That's why it's important to actually watch users in action with your application. It's a maxim in user experience design circles that you, the programmer, are not the user. Sure, you should eat your own dog food, but remember that the experience of using software that you wrote - and whose every shortcoming and compromise you understand from the inside - isn't the same as chancing upon that software in the wild and giving it a shot. Look at your software through the fresh eyes of users who didn't write a single line of the code. That's when you'll actually learn what you've created and how to improve it.
... all of which proselytizing serves only to introduce one rant and one rave about free software I use every day. Neither of these are web applications, but both of them are tied directly to the 'net.
Thunderbird, the Mozilla-based desktop email client, is slowly evolving into a serious contender.

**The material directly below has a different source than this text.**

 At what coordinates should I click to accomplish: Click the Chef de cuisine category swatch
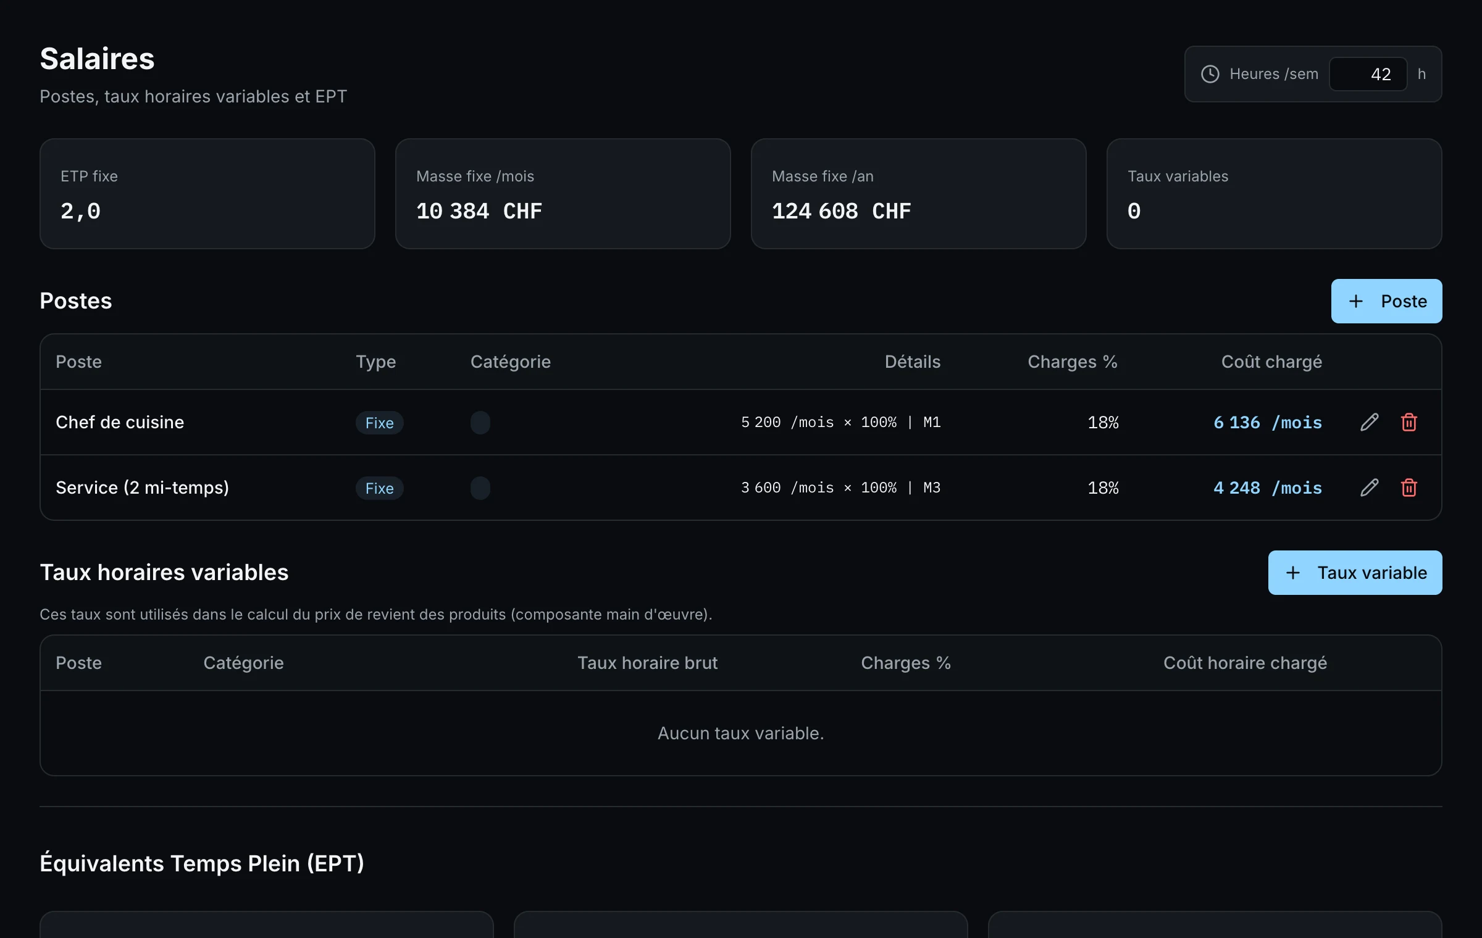click(480, 423)
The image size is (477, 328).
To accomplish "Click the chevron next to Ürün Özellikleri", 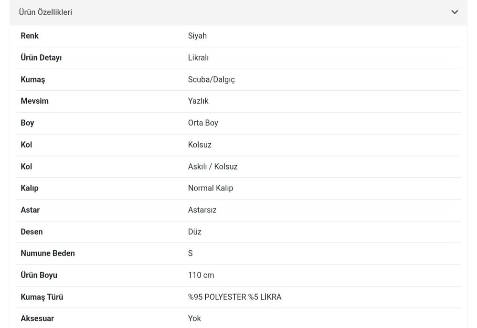I will click(x=455, y=12).
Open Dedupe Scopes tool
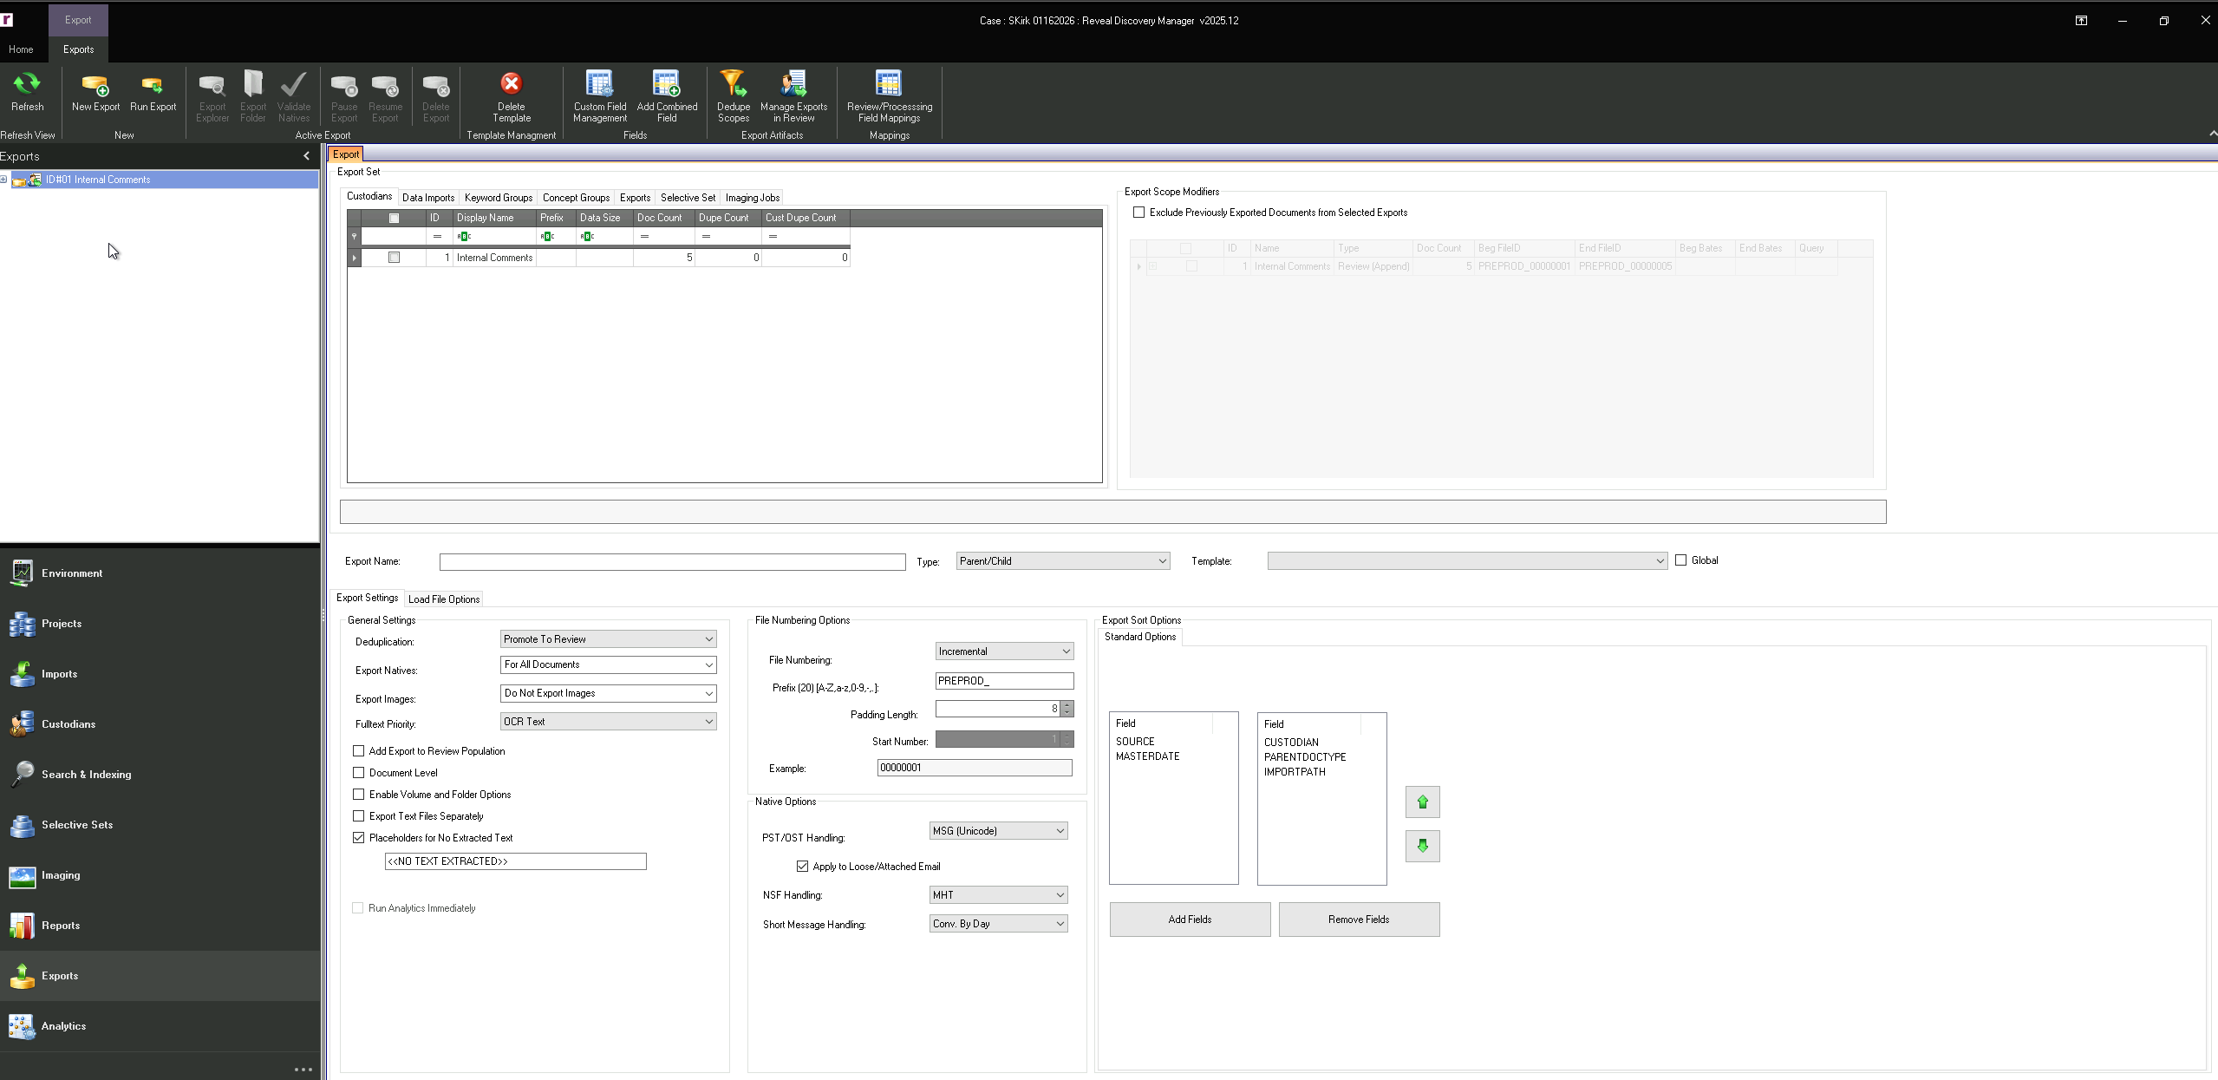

Sure, it's Lightning calendar plug-in has a ways to go, but I'll take the core email product over Outlook or Apple's Mail client any day. That's why Thunderbird's dunderheaded spam filter makes me curse at least 10 times a day. Of the hundreds of spam messages I get each day, 90% end up in the spam folder, 5% end up in the inbox marked as suspected spam, and 5% end up in the inbox with no spam warning at all. The problem occurs because the great big "Junk" button you're supposed to click to banish an unidentified spam message to the spam folder only appears on messages that haven't been marked as suspected spam. For messages that Thunderbird already suspects of being junk, the "Junk" button becomes a "Not Junk" button. This makes it impossible to program your muscle memory to click that button when your brain sees spam. Sometimes, hitting that button will banish spam, but sometimes, hitting that button will erase the suspected-spam designation and leave the message in your inbox. Compare this to Gmail, whose spam button banishes messages to the ether regardless of whether Gmail already suspected them of being spam. Sure, in Thunderbird you could just use the Delete button as your go-to way to banish spam from the inbox. But then, you're not training Thunderbird's junk filters for the future.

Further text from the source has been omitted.